Avez -vous été surpris par la victoire d’Obama à la dernière élection présidentielle ?
Monsieur Foly, je ne suis pas un Spécialiste du système électoral, ni du droit constitutionnel  Américain, mais je vous dirai ce que j’en sais et les leçons que j’ai apprises depuis que je vis dans ce pays ou la Démocratie fait des progrès remarquables depuis plus de deux cents ans et se renforce tous les jours.
Je n’ai pas été surpris par le résultat final, c’est-à-dire, la réélection du Président Barack Obama. Par contre, ce qui m’a surpris, c’est le fait qu’il l’ait emporté dans des Etats importants comme la Floride et la Virginie alors que les derniers sondages montraient les deux candidats au coude-à-coude, avec parfois un léger avantage pour Romney dans ces Etats.  J’ai été encore plus surpris par sa performance dans les Etats de Massachussetts et de Wisconsin qui sont les Etats respectifs du candidat Mitt Romney et de son colistier, le Sénateur Paul Ryan, ce qui accrédite la thèse selon laquelle les Américains ont largement dépassé l’étape du vote pour le fils du terroir  pour apprécier les candidats à l’aune de leur programme et de leur capacité à gouverner la grande Amérique comme première puissance mondiale.. 

Les sondages ne lui étaient pourtant pas favorables, qu’est-ce qui, à votre avis,  explique cette victoire ? Dites-nous :
C’est vrai que les sondages étaient vraiment serres et certains avaient même placé le candidat Républicain en tête quelques jours avant l’élection.  De mon point de vue, il y a eu un faisceau de facteurs qui ont favorisé cette victoire du Président Barack Obama. 

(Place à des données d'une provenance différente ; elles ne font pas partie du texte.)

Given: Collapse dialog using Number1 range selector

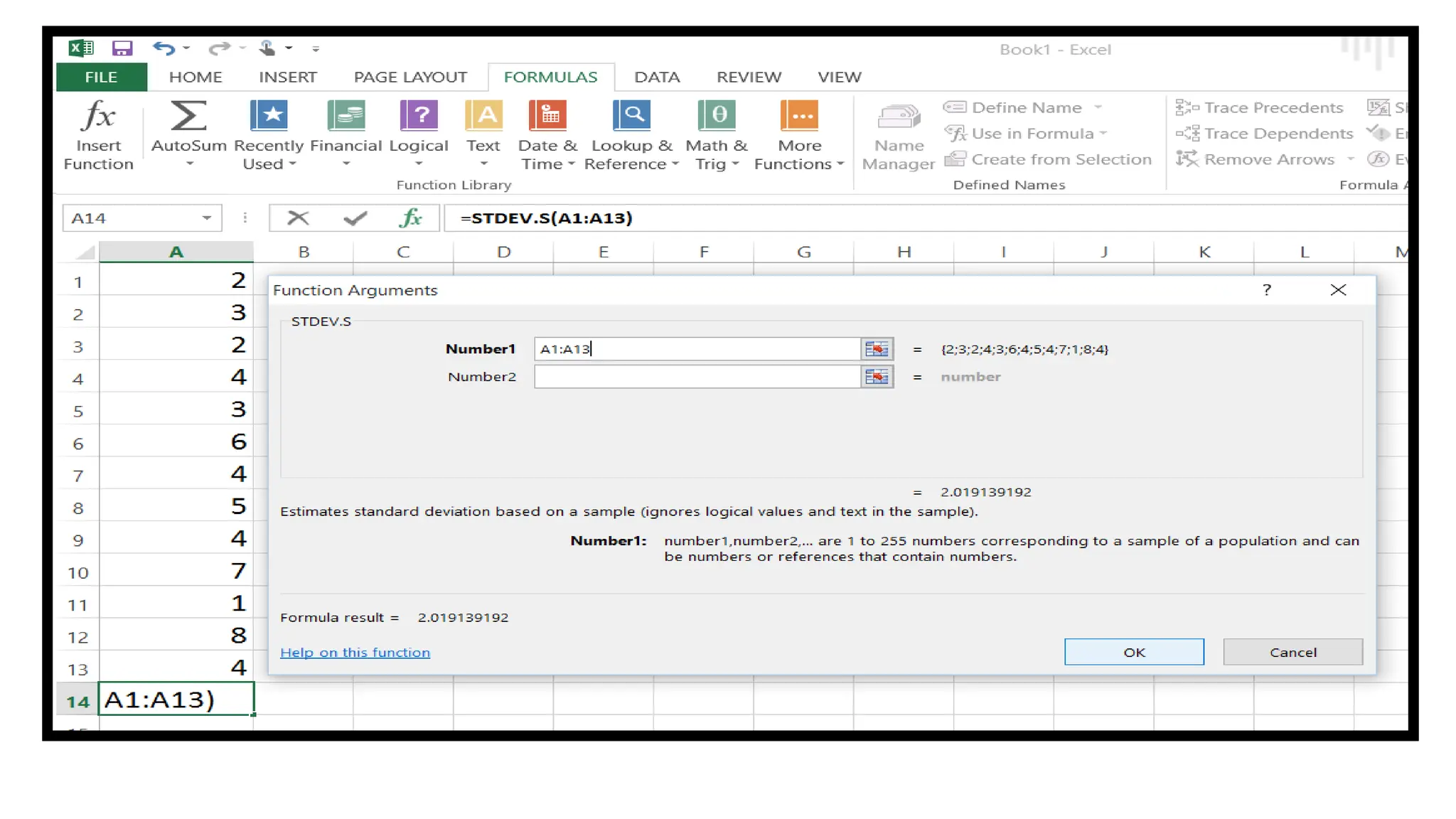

• Il y a  d’abord le fait que les Etats-Unis comme certains pays d’immigration, connaissent une dynamique démographique qui fait que les latino- américains connaissent un accroissement significatif de leur population immigrante aux USA.  Et dans cette dynamique, ce sont les Démocrates, qui ont une politique plus claire sur l’importante question de l’immigration qui emporte l’adhésion de ces populations en âge de voter parce qu’ils veulent voir les conditions de leurs compatriotes (immigrants) -s’améliorer au plan de l’immigration.
• Ensuite, le taux de chômage qui était au-dessus de 10% à l’avènement des démocrates a baissé à 7,9% en fin Octobre, juste avant l’élection. Ce n’est pas rien , même si on est encore loin du déficit en termes d’emplois bien rémunérés . Et ce faisant, le Président Obama a battu un record historique parce que depuis 1960, aucun Président sortant n’a pu être réélu avec un taux de chômage au-dessus de 7%.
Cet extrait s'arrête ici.